La platija

¡Bésanos! --- © OCEANA / Carlos Suárez

Autor: Peter Pierrou
Fecha: Julio 12, 2013



Durante nuestra última expedición al Báltico nos tropezamos con este individuo en la costa de las islas Åland, entre Suecia y Finlandia. Se trata de una platija (Platichthys flesus) o Skrubbskädda, como la llamamos en Suecia.

La platija es un pez plano de forma oval que prefiere pasar el tiempo en fondos fangosos, alimentándose de mejillones, estrellas y pequeños crustáceos. Para evitar a los depredadores, la platija confía en el camuflaje: enterrada en un fondo arenoso es muy difícil de ver debido al colorido del lomo. Puede incluso cambiar parcialmente de color según el entorno y fundirse en él sin que apenas se note.
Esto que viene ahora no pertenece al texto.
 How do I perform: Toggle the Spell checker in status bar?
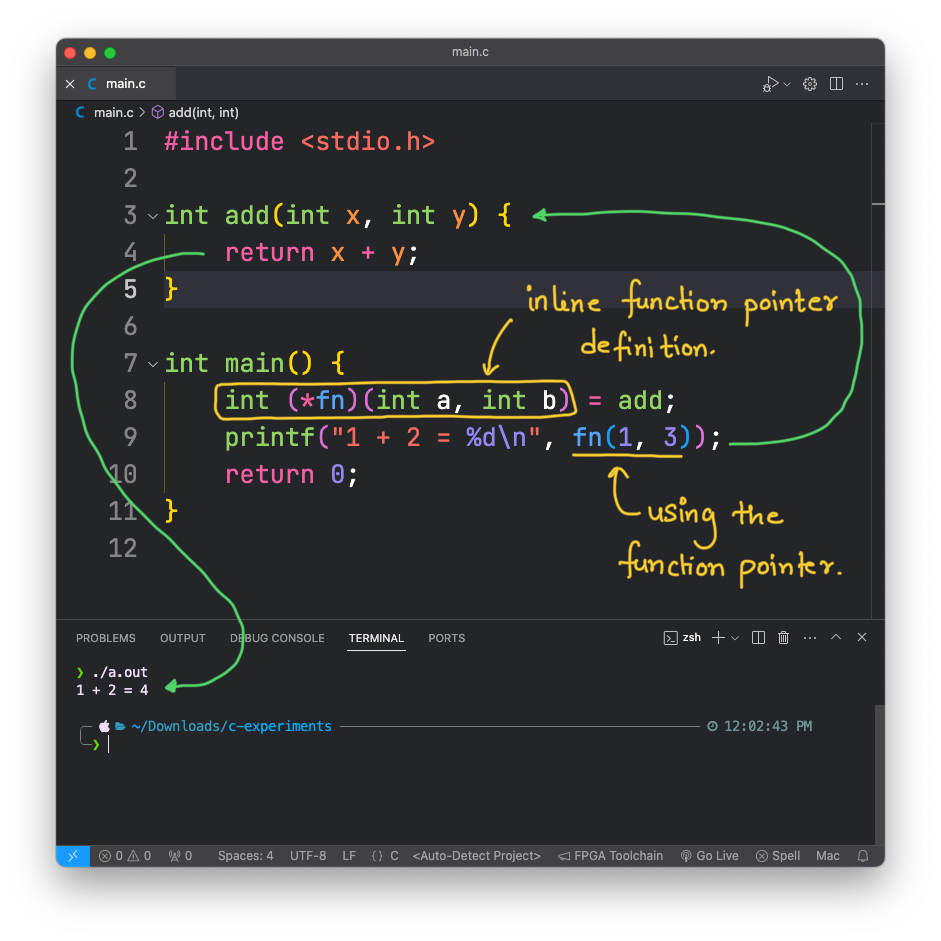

Otro interesante detalle sobre este pez es que suele nacer con un ojo a cada lado de la cabeza, pero al crecer uno de ellos migra al otro lado del cuerpo. Esto hace que los ojos queden boca arriba y le ayuda a divisar a su presa. Pero la característica más visible es, por supuesto, su impresionante boca retorcida. Tiene una forma que nos sería muy útil a los humanos para besarnos sin tener que preocuparnos de esquivar las narices.

Las platijas se reproducen en primavera, de enero a junio, y una sola hembra puede poner hasta dos millones de huevos. En los últimos años este pez se ha convertido en una especie de importancia comercial en el Báltico. Con todo, debe pescarse con precaución para evitar una situación en la que el Báltico se vacíe de las platijas y sus bocas retorcidas.